​Women to take brunt of UK welfare cuts, Labour research shows

20 Dec, 2014 18:10 / Updated 10 years ago

New analysis has shown that women will suffer the most from a freeze in tax credits and benefits that the Chancellor, George Osborne, has said will be introduced if the Tories win the general election.

Labour commissioned the research from the House of Commons Library after Osborne announced in September that he would save £3 billion a year by freezing working age benefits, which Labour say would hit 10 million households.

Labour has consistently said that freezes and cuts to working age benefits hit women the hardest as large numbers of women are in part time work and because of child care they have to rely more on tax credits.

The analysis showed that Osborne’s plan would save up to £3.2 billion by 2018 and that £2.4 billion of these savings will be provided by women compared to just £800 million by men.

“These figures show how, once again, women will bear the brunt of David Cameron’s and George Osborne’s choices. This follows four years of budgets, which have taken six times more from women than men – even though women earn less than men,” said the Labour shadow chancellor, Ed Balls.

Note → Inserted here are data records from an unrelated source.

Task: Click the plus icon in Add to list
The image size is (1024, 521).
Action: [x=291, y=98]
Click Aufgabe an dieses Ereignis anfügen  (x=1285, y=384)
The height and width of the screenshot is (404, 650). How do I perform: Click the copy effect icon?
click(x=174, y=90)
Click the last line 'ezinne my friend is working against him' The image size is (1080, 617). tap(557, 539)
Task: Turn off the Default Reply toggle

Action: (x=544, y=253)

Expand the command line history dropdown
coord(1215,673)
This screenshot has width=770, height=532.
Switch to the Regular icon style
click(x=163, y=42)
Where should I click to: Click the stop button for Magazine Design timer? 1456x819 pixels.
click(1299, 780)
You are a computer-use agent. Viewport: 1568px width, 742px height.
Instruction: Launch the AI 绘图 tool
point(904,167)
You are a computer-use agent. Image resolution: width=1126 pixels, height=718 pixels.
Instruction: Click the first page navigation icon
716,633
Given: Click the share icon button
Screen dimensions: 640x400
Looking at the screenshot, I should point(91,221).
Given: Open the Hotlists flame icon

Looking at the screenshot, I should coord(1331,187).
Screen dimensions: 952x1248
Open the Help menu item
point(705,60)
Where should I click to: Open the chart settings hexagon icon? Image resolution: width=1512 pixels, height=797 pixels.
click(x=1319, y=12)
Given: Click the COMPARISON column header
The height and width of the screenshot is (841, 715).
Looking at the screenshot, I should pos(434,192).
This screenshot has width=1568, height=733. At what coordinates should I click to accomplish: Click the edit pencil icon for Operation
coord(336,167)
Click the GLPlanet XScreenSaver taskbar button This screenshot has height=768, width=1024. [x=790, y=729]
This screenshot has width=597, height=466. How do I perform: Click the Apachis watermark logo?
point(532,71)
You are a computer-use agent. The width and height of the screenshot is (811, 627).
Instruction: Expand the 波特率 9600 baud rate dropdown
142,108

Balls said that 3 million working people will be worse off because of the proposed cut in tax credits; in reality the freeze will cost a one-breadwinner family £500 a year.

Labour is pushing hard to convince voters that their way of dealing with the deficit is fairer and less damaging than the Tories.

They have said consistently that the deficit must be tackled but not in a way that hits the working poor. They have also said that the wealthy must do more and have said the 50p higher rate of income tax would be restored if they win the election.

Labour’s announcement comes after a report compiled in September that called on the government to produce a “plan F” to tackle the deficit after it found that women were bearing a disproportionate amount of the burden.

The Women’s Budget Group (WBG) found that single parents and single pensioners had lost the most from cuts that were being made to benefits and public services.